Ausgehmeile braucht Netzwerker

Viele Gladbacher sehnen die geplanten Veränderungen in der Altstadt — wie die Neugestaltung des Abteibergs — herbei. Doch es gibt auch Sorgen, wie bei der Bezirksvertretung Nord deutlich wurde.

Ausgehmeile braucht Netzwerker
Foto: Ilgner

Es ist nicht nur Gutes, was über die Waldhausener Straße und deren Umgebung gesagt wird. Dabei hat die traditionelle Ausgehmeile der Mönchengladbacher so vieles, was sie besonders macht. Da ist allein die Topographie: Auf altem Pflaster, links und rechts flankiert von bunten Häusern, geht es bergab Richtung Aachener Straße.
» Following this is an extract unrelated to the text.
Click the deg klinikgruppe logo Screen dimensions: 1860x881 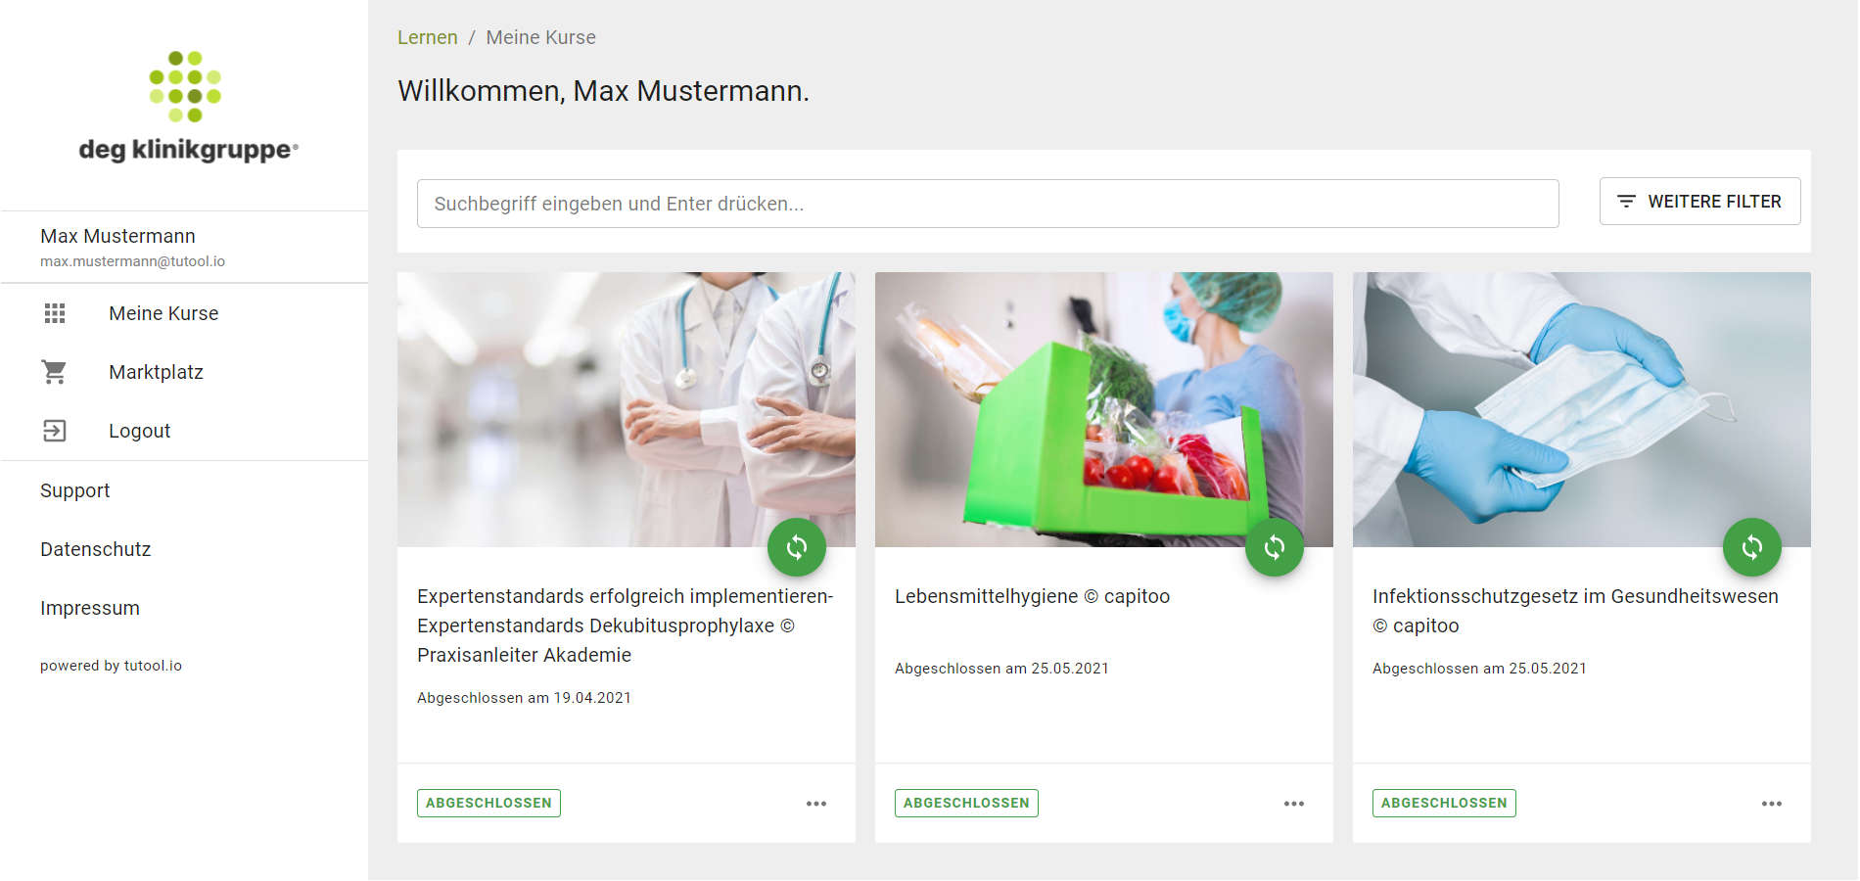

Reichlich Gastronomie. Zugegeben, manche mehr, manche weniger anspruchsvoll. Es gibt Perlen wie die Initiative Waldhaus 12, die Kulturküche oder die Zwischennutzung Café Köntges. Es gibt aber auch viele Leerstände.

Früher war alles besser, das ist immer wieder zu hören. Die Glanzzeit war in den Siebzigern, als die Prominenz aus dem ganzen Rheinland zu Günter Netzers Diskothek „Lovers Lane“ pilgerte. Aber auch 20 Jahre später fuhren Düsseldorfer zum Ausgehen nach Gladbach. So ist es auch heute noch manchmal. Wenn besondere Bands oder DJs auftreten, wenn bei der Kulturnacht, die Innenstadt „nachtaktiv“ ist.

Die andere Seite: das Kneipensterben, der ramponierte Ruf der Altstadt, immer wieder Kriminalität, ausbleibende Besucher. Doch wie es in dieser Stadt so oft ist, haben sich Menschen zusammengetan, um etwas zu ändern. Im „Altstadtlabor“ gelang es mit Anwohnern, Gewerbetreibenden und Politikern, die Situation zu verbessern. Sauberkeit, Sicherheit, Beleuchtung, Wohnen und Arbeiten, öffentlicher Raum und Verkehr waren die Themen, um die es sich zu kümmern galt. Ein „Kümmerer“ behielt sie im Blick. Als der jedoch entfiel, verschlechterte sich die Lage wieder. Doch die Politik lernte offenbar daraus.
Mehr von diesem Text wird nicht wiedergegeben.